━━ MATERIAL FOR THE TASK ━━

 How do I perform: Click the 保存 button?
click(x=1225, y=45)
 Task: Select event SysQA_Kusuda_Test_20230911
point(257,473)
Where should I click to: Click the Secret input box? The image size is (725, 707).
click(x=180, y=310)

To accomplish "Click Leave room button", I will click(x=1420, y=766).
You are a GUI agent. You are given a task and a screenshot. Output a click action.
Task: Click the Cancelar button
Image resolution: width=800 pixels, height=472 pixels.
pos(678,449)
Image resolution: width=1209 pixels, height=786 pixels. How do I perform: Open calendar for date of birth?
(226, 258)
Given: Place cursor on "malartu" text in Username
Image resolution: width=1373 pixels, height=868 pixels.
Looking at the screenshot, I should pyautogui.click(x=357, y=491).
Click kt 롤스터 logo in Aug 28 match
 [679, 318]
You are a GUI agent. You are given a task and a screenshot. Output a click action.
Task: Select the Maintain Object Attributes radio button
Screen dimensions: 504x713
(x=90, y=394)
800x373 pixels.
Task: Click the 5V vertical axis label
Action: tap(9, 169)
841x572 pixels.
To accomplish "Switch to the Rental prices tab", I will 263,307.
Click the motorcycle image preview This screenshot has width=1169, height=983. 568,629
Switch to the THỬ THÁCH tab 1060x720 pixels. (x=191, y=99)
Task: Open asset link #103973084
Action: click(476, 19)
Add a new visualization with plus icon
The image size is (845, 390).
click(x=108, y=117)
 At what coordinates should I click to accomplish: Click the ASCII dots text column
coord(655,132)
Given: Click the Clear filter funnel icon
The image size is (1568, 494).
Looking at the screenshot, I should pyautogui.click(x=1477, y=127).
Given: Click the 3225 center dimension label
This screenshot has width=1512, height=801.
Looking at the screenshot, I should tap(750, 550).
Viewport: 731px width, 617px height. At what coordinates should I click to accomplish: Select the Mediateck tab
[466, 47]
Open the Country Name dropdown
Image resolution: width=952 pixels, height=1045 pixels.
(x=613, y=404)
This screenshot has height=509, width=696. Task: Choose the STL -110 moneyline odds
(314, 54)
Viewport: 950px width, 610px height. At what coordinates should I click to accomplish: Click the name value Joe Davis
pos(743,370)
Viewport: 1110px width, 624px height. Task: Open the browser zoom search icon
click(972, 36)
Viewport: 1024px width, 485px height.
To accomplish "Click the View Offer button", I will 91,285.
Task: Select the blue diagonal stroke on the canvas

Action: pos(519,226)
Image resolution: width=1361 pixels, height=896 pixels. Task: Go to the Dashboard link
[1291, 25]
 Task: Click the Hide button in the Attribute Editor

━━━

TO DO → The required output is the exact run of lines from the one with "Viewport: 1024px width, 485px height." through the final line of the entries.

EXPECTED OUTPUT →
Viewport: 1024px width, 485px height.
To accomplish "Click the View Offer button", I will 91,285.
Task: Select the blue diagonal stroke on the canvas

Action: pos(519,226)
Image resolution: width=1361 pixels, height=896 pixels. Task: Go to the Dashboard link
[1291, 25]
 Task: Click the Hide button in the Attribute Editor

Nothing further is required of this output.